Data for analysis:
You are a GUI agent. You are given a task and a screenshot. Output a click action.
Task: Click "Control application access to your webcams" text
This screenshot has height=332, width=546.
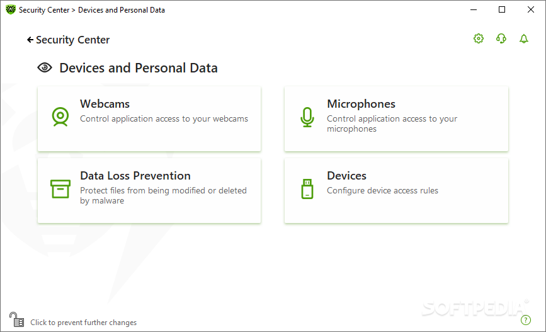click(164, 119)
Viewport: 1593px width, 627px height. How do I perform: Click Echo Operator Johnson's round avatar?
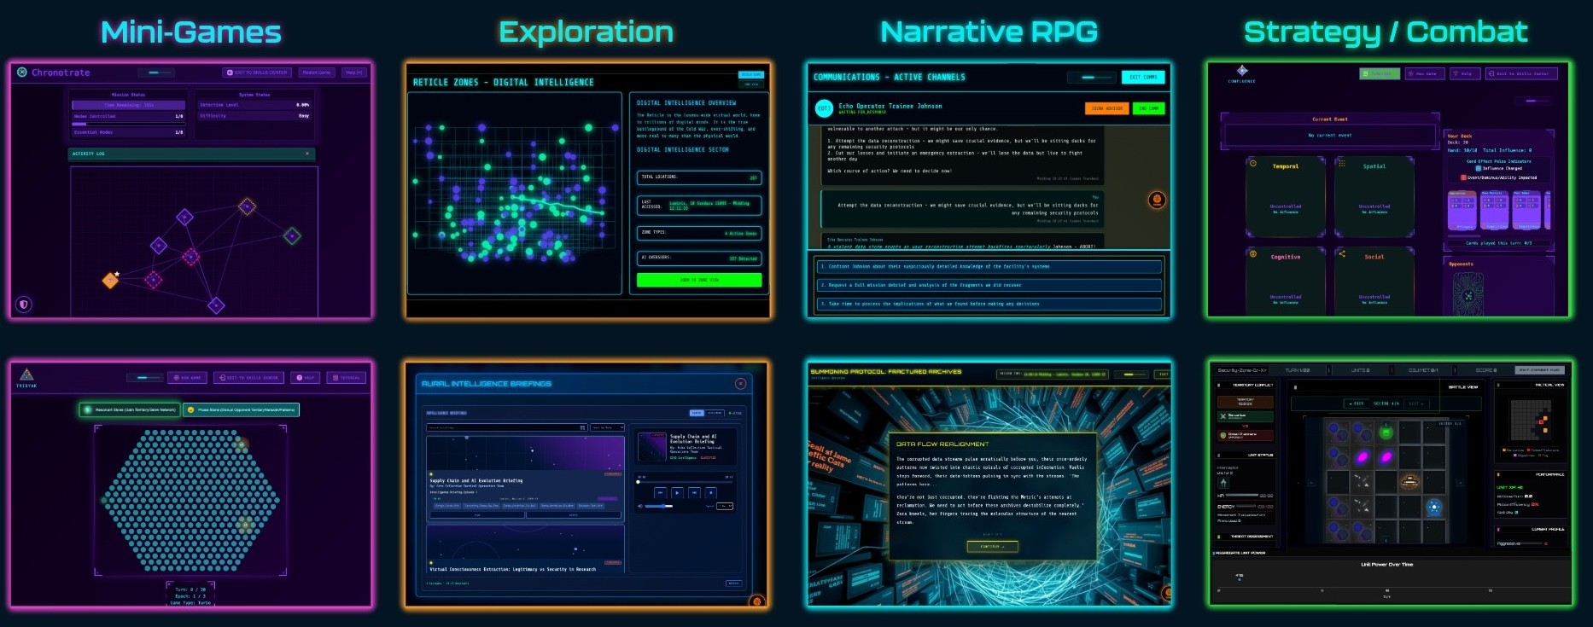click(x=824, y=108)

What needs to be done:
The required output is an exact copy of the lines from the one with "This screenshot has height=332, width=546." through the final line of the data above, with pictures removed.

Written answer:
This screenshot has height=332, width=546.
click(164, 119)
Viewport: 1593px width, 627px height. How do I perform: Click Echo Operator Johnson's round avatar?
click(x=824, y=108)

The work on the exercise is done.